Decide whether each statement agrees with the passage on ancient Greece, answering yes or no and quoting the words of the passage that decide it. 1. The passage holds that the inclination for power finally brought about Athens' downfall. 2. Competition among the Greek city states ended once the Persians were no longer a threat. 3. The ideal of struggle and glory first appeared in Homeric works.

Quoted text:
---
What is the source of ancient Greece’s lasting legacy? What contributed to her dominating force and efflorescing beauty in the ancient world? I’d like to examine Athenian culture (paideia) within the context of the ancient Greek world and identify will to power as the prevailing causal mechanism for her greatness . However, I argue that, despite being a source of initial strength, this inclination for power is eventually the source of Athens downfall as hubris leads to self-deception and miscalculation.

The fortitude or hellikon that arose in ancient Greece was a result of their common preoccupation with the ideal man. In ancient Greece the ideal man manifested as a continual striving towards arete (Gk. ἀρετή, Lt. virtus), or excellence, which served as the source of their competitive spirit. This competitive spirit was vigorously active among the Greeks, with the city states constantly challenging and competing with each other, even when foreign enemies, such as the Persians, were no longer a threat. The spirit of competition was most exemplified through the agon characterizing Greek Olympic games and Religious festivals. They praised the noble character containing virtues which extolled the nature of man as a continual overcoming. This ideal was first embodied in Homeric works as a type of humanism in which struggle (agon) and glory (kleos) were the grandest features of the human experience. The propensity for overcoming was none other than a will to power, or the will to survive, which the Greeks insisted was preserved through their freedom; specifically, their freedom from oppression and, likewise, their freedom to oppress. Indeed, as a slave owning society, oppression was a common feature yielded among the Greeks and the resistance of these slave owners to be ruled seems only natural.
---
Dataset extract:
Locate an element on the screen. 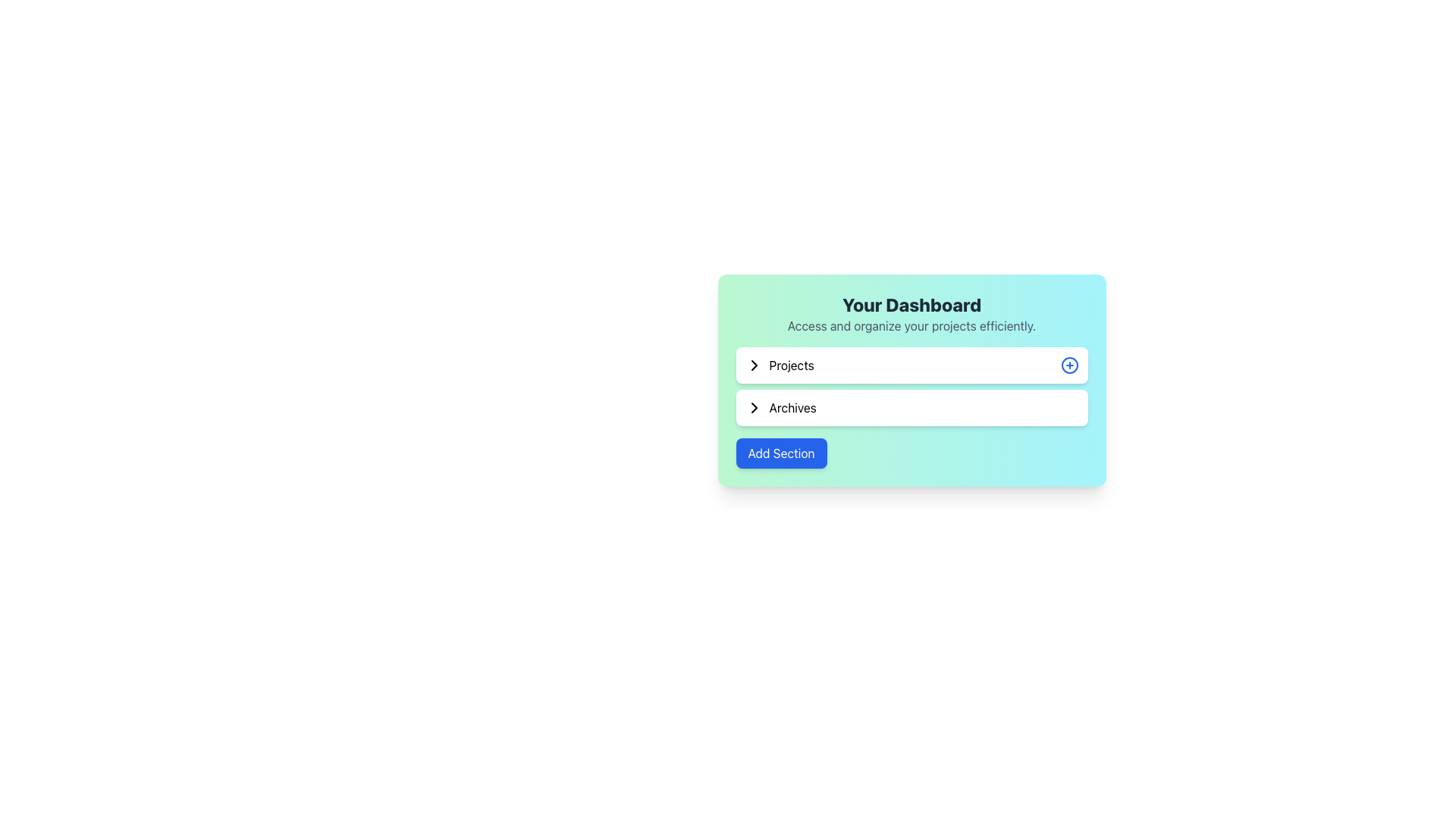 Image resolution: width=1456 pixels, height=819 pixels. the icon located in the top-right corner of the 'Projects' section is located at coordinates (1068, 366).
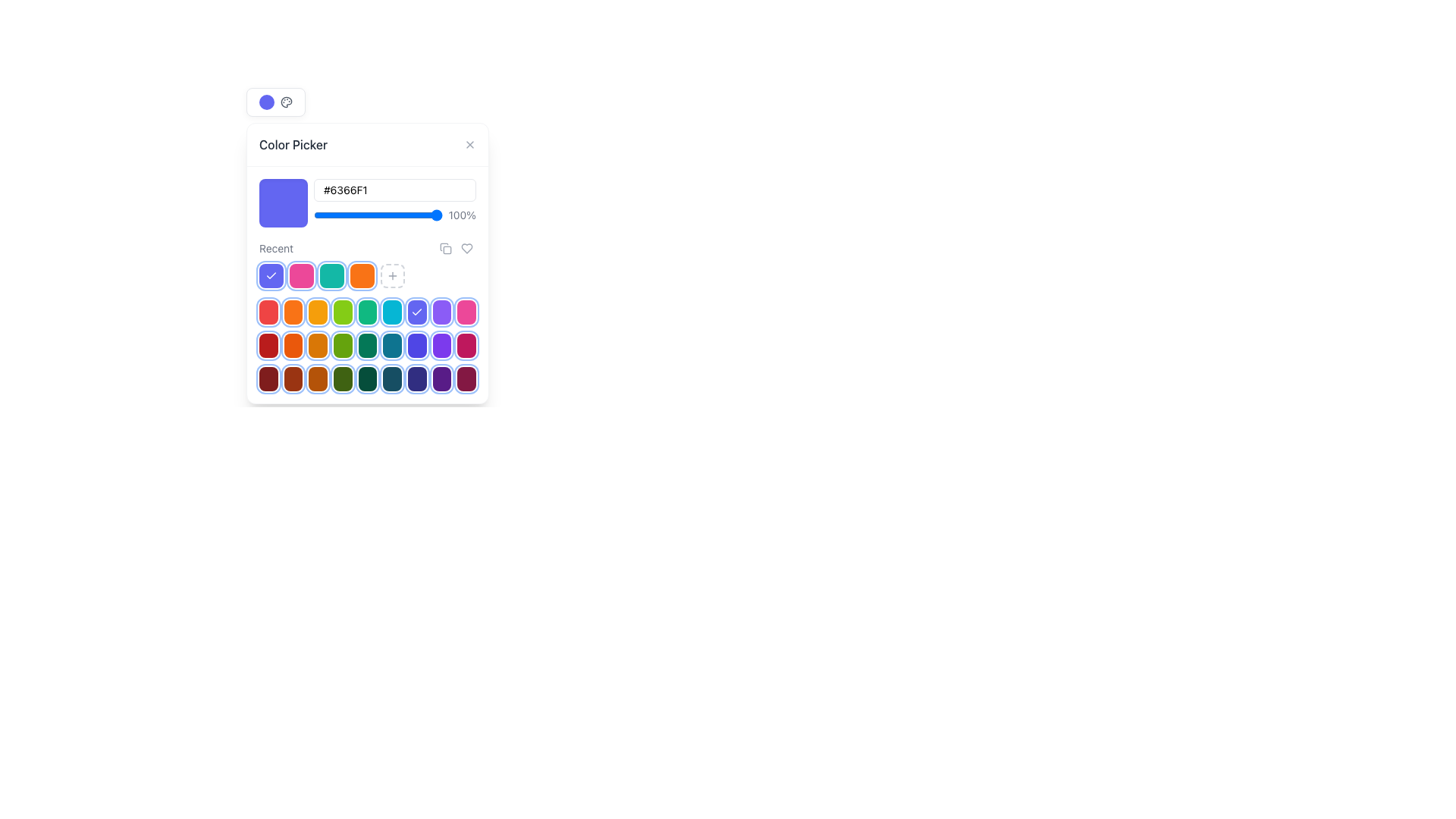 The image size is (1456, 819). What do you see at coordinates (445, 247) in the screenshot?
I see `the icon button located to the right of the color value input field in the color picker interface to copy the associated color code` at bounding box center [445, 247].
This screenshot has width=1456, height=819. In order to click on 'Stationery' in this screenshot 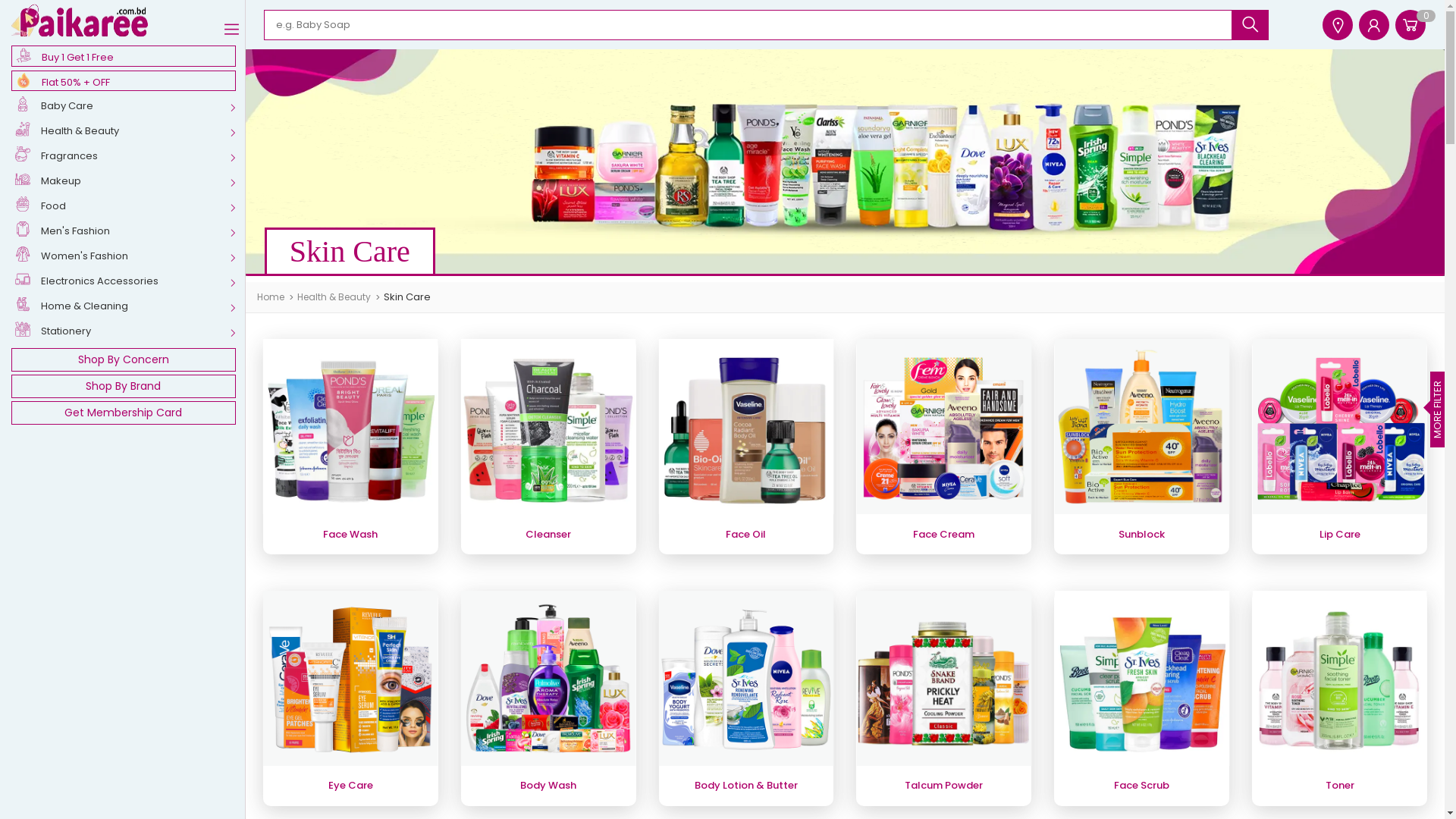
---
Answer to the problem:
1. Yes: "this inclination for power is eventually the source of Athens downfall"
2. No: "the city states constantly challenging and competing with each other, even when foreign enemies, such as the Persians, were no longer a threat"
3. Yes: "This ideal was first embodied in Homeric works"